Bangladesh Shilpakala Academy (BSA) has taken up several initiatives to bring back the glory days of jatra. New policies have been formulated with the title of ‘Jatra Shilper Nabojatra’ and till date, 106 jatra troupes have been registered under it.
Last year in November an event was organised with the view to registering these troupes. BSA has already created an opera titled ‘Isha Kha’ and has displayed a stage adaptation of Munir Chowdhury’s ‘Roktattyo Prantor’. Currently five jatra-palas are being worked on and with the same view, 64 jatras are going to be created in 64 districts.
Already BSA has selected and sent 64 traditional stories to all the districts which will soon be completed and ready for the audience. BSA Director General Liaquat Ali Lucky has expressed hope that BSA’s initiatives along with everyone’s earnest co-operation will help to revive the long lost tradition of jatra.
Bangladesh Shilpakala Academy has been playing a vital role in conserving, fostering and monitoring the development of cultures and traditions of Bangladesh, especially in the media sector.
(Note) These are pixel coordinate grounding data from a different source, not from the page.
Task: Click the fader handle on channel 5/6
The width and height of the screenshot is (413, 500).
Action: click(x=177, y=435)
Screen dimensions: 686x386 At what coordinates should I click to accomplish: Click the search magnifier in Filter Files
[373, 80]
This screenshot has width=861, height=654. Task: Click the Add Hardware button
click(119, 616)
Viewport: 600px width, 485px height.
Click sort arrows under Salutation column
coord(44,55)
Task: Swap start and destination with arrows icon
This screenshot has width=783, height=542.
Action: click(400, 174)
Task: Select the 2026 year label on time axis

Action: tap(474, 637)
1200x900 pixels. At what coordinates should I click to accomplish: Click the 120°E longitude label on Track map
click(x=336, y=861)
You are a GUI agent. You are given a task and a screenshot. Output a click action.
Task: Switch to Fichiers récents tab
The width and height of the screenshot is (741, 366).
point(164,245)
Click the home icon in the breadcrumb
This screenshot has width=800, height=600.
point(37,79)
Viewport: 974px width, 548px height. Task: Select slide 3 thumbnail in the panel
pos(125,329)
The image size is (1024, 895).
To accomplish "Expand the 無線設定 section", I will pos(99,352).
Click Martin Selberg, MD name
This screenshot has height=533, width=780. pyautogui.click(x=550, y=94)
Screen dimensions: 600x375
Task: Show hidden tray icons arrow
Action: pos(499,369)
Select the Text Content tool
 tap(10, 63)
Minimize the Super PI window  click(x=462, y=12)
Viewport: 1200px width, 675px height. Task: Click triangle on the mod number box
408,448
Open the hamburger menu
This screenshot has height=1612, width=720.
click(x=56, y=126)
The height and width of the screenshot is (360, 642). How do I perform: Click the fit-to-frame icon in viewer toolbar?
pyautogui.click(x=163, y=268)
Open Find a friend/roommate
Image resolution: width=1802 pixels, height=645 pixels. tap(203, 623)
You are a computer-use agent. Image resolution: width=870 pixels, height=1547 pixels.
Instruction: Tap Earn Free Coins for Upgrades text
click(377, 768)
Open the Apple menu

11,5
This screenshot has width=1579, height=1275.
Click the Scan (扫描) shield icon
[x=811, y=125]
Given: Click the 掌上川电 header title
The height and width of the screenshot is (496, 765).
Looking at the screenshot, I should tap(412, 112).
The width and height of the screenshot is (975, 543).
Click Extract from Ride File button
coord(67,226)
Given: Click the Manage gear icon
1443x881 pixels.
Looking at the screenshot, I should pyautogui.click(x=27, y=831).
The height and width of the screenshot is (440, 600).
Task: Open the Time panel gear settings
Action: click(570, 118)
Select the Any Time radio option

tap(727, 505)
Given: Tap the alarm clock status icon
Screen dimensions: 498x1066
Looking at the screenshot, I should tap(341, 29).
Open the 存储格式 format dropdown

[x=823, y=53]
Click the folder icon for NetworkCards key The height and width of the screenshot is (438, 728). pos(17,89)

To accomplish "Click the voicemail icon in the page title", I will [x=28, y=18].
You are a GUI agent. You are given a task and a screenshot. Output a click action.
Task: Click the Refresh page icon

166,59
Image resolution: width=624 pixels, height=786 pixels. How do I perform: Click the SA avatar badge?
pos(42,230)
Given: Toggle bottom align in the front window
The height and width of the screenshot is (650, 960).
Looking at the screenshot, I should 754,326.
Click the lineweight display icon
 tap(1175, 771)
The Academy’s Dramatics and Film Department has already implemented some of the projects related to theatres, puppets, films and jatras. There was a time when jatra-pala was something that was prepared and advertised in villages for days. Villagers would eagerly look forward to the shows which would take place overnight and finish at dawn. BSA is working tirelessly so that the modern audience of Bangladesh can grow the same enthusiasm towards jatra.